**What is needed**: Copy out every line from the one containing "Image resolution: width=960" through the end of the lines below, leaving out the pictures.
--- Materials provided ---
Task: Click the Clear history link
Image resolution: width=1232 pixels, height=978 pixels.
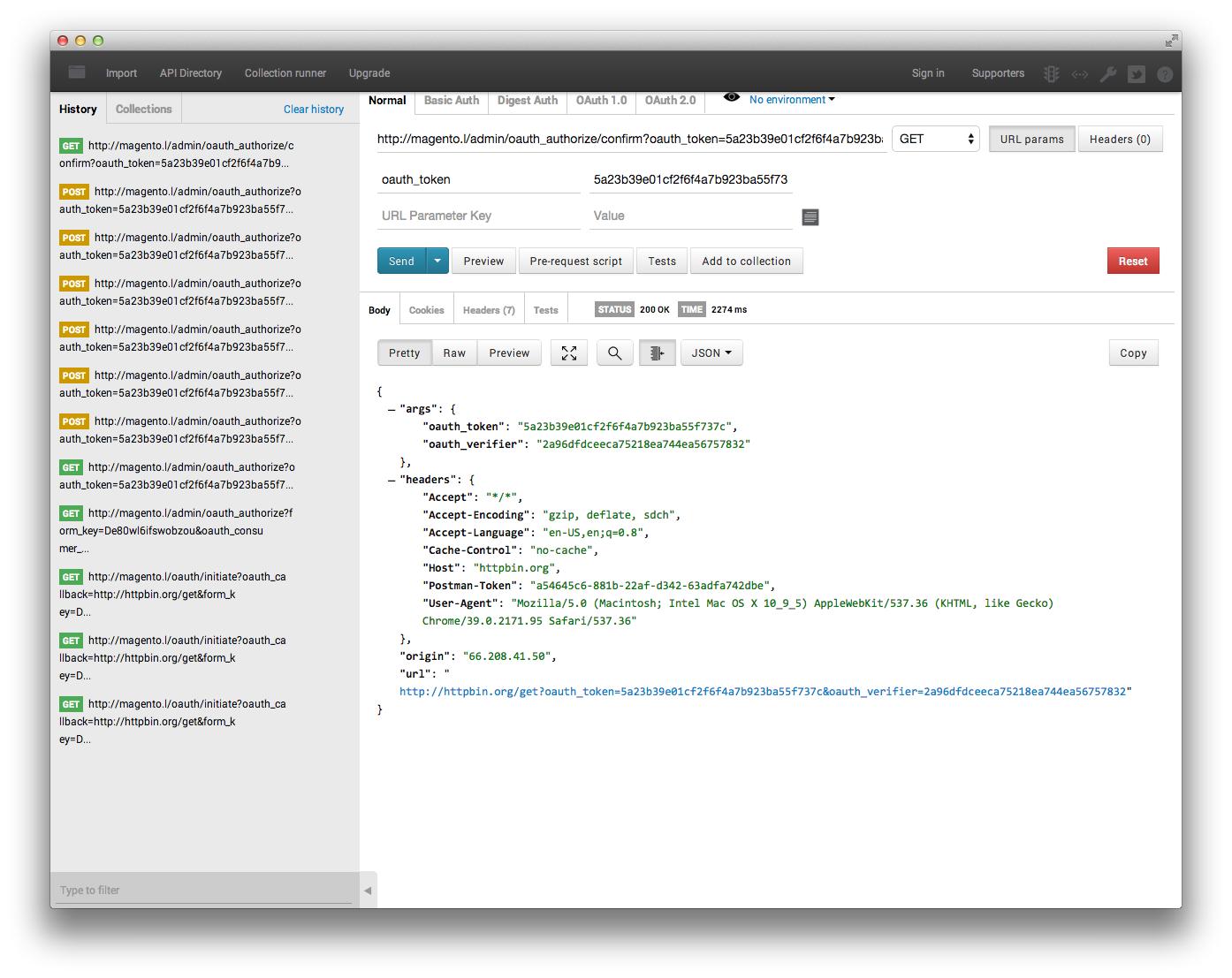Action: point(313,109)
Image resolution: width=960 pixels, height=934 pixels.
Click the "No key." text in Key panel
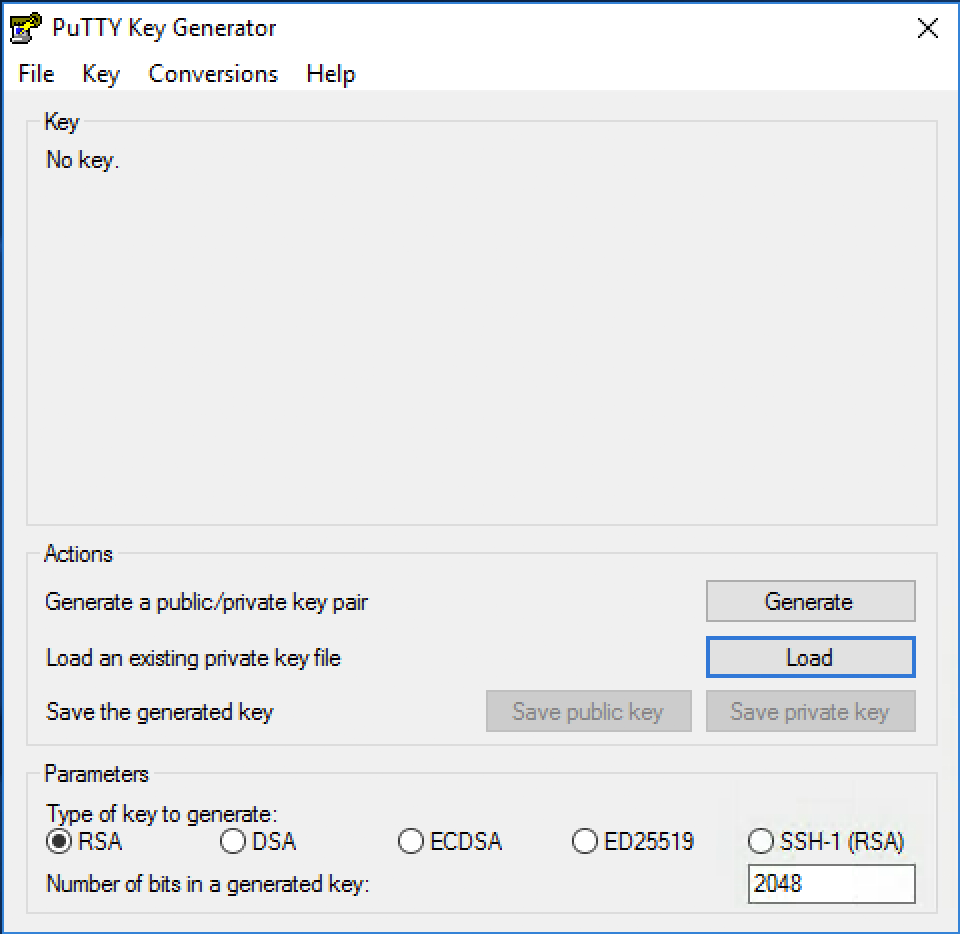click(x=83, y=160)
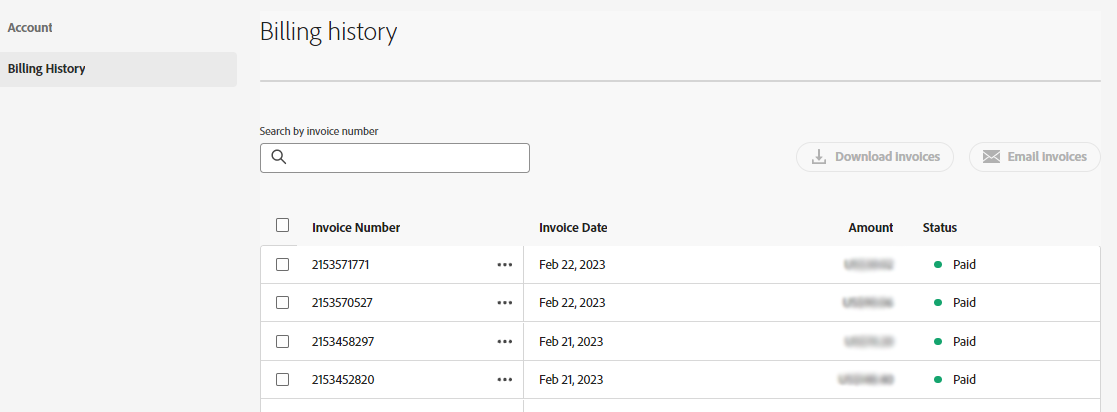Screen dimensions: 1117x412
Task: Click the Paid status of invoice 2153571771
Action: 963,265
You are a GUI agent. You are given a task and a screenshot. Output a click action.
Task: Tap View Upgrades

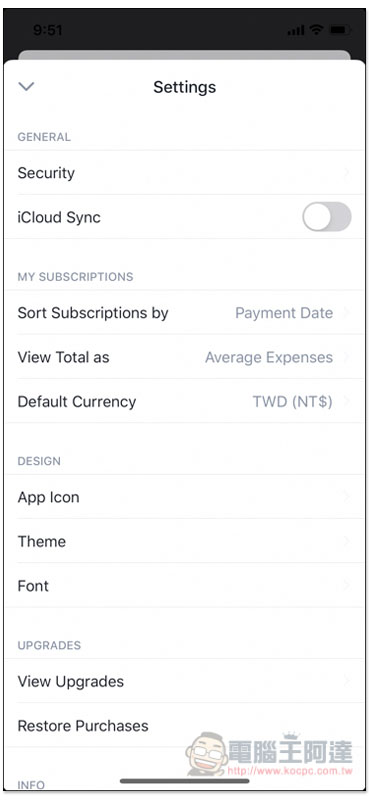click(x=185, y=681)
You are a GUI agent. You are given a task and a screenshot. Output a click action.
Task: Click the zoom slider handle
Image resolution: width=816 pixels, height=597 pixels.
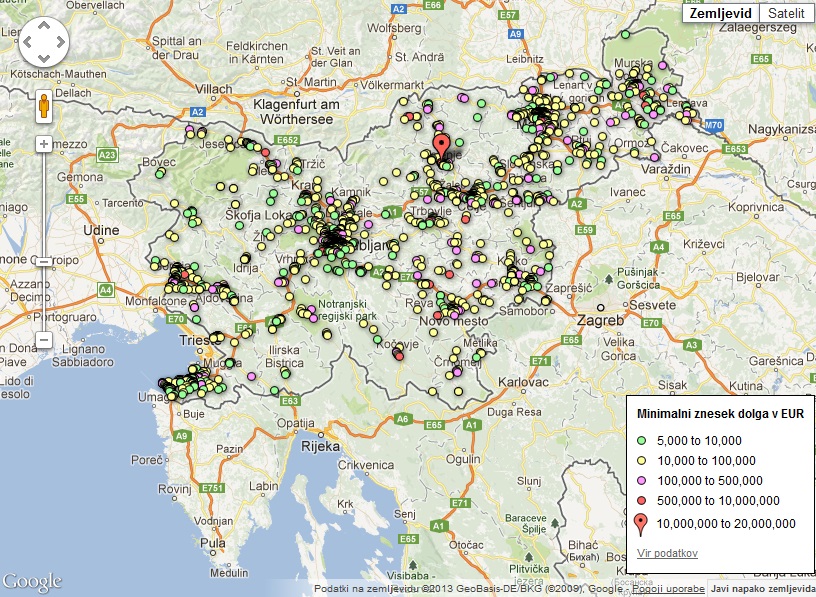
---
**Correct output**:
Image resolution: width=960 pixels, height=934 pixels.
Click the "No key." text in Key panel
click(x=83, y=160)
Screen dimensions: 1117x412
Task: Click the Paid status of invoice 2153571771
Action: 963,265
You are a GUI agent. You are given a task and a screenshot. Output a click action.
Task: Tap View Upgrades

click(x=185, y=681)
You are a GUI agent. You are given a task and a screenshot. Output a click action.
Task: Click the zoom slider handle
Image resolution: width=816 pixels, height=597 pixels.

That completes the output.